Bayesian framework for characterization of PPV

As defined under the subsection titled “uncertainty modeling,” PPV is modeled as a lognormal random variable with a mean μ and standard deviation σ. By combining prior knowledge, selected model and blasting site SD data, the PDF of PPV can be estimated for given set of prior knowledge and blasting site SD data (Wang and Aladejare 2016a, b). Using the theorem of total probability, the PDF of PPV is expressed as:

$$P\left( {{\text{PPV|}}SD,{\text{Prior}}} \right) = {\iint }P\left( {{\text{PPV|}}\mu ,\sigma } \right)P\left( {\mu ,\sigma {\text{|SD}}, {\text{Prior}}} \right){\text{d}}\mu {\text{d}}\sigma, { }$$
(15)

where Prior denotes prior knowledge; P(PPV|μ,σ) is conditional PDF of PPV for a given set of μ and σ of PPV. For lognormally distributed PPV, P(PPV|μ,σ) is expressed as (Ang and Tang 2007):

$$P(\left. {{\text{PPV}}} \right|\mu ,\sigma ) = \left( {\sqrt {2\pi } \sigma_{N} {\text{PPV}}} \right)^{ - 1} \exp \left\{ { - \frac{1}{2}\left[ {\frac{{\ln ({\text{PPV}}) - \mu_{N} }}{{\sigma_{N} }}} \right]^{2} } \right\}.$$
(16)

The joint conditional PDF P(μ,σ|SD,Prior) in Eq. (15) reflects the updated knowledge on μ and σ based on prior knowledge and blasting site SD data. P(μ,σ|SD,Prior) can be simplified as P(μ,σ|SD) in Bayesian framework and expressed as (Wang and Cao 2013):

$$P\left( {\mu ,\sigma {\text{|SD}}, {\text{Prior}}} \right) = P\left( {\mu ,\sigma {\text{|SD}}} \right) = {\text{CP}}\left( {{\text{SD|}}\mu ,\sigma } \right)P\left( {\mu ,\sigma } \right),$$
(17)

where C = (∫∫P(SD|μ,σ)P(μ,σ)dμdσ)−1 is a normalizing constant, and does not depend on μ and σ; SD = {ln(SD), i = 1, 2,…, n}; P(Data|μ,σ) is the likelihood function reflecting the model fit with the SD data obtained at blasting site; P(μ,σ) is the prior distribution of μ and σ of PPV. Both P(SD|μ,σ) and P(μ,σ) are calculated using Eqs. (13) and (14), respectively.

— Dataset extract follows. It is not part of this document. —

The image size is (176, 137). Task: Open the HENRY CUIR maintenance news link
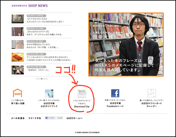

Using the updated knowledge of μ and σ of PPV given by Eq. (17), the PDF of peak particle velocity PPV (i.e., Eq. (15)) is rewritten as (Aladejare and Idris 2020; Aladejare et al. 2020, 2022):

$$P\left( {{\text{PPV|SD}},{\text{Prior}}} \right) = C{\iint }P\left( {{\text{PPV|}}\mu ,\sigma } \right)P\left( {{\text{SD|}}\mu ,\sigma } \right)P\left( {\mu ,\sigma } \right){\text{d}}\mu {\text{d}}\sigma.$$
(18)

The Bayesian approach is incorporated into Markov Chain Monte Carlo (MCMC) to simulate PPV samples from the updated PDF in Eq. (18). The Metropolis–Hastings (MH) algorithm (Metropolis et al. 1953) is used in MCMC to simulate PPV samples of PPV from Eq. (18). The entire calculation and simulation are programmed as a user function in MATLAB software.

Illustrative example

The Bayesian approach is applied to select the most appropriate regression model for characterization of the PPV using the SD values from an opencast coal mine, situated in an Eastern-Central part of Jharia coalfield in the Dhanbad district of Jharkhand, India (Kumar et al. 2020). The data also includes 20 direct measurements of PPV values which will be used for validating the result of the proposed approaches. The 20 PPV and SD data are shown in columns two and three of Table 3, respectively. The SD data points are used in the selection of the most appropriate model and characterization of PPV, the 20 PPV data from direct measurement are used only for validation. In column 4 of Table 3, there are predicted PPV from finite element method (FEM) analysis. The predicted PPV from FEM will also be compared with simulated PPV from the Bayesian approach developed in this study. The results from the Bayesian approach are validated by comparing the distribution and statistics of the generated samples from the model selected with the 20 PPV data measured at the blasting site and 20 predicted PPV from FEM reported by Kumar et al. (2020).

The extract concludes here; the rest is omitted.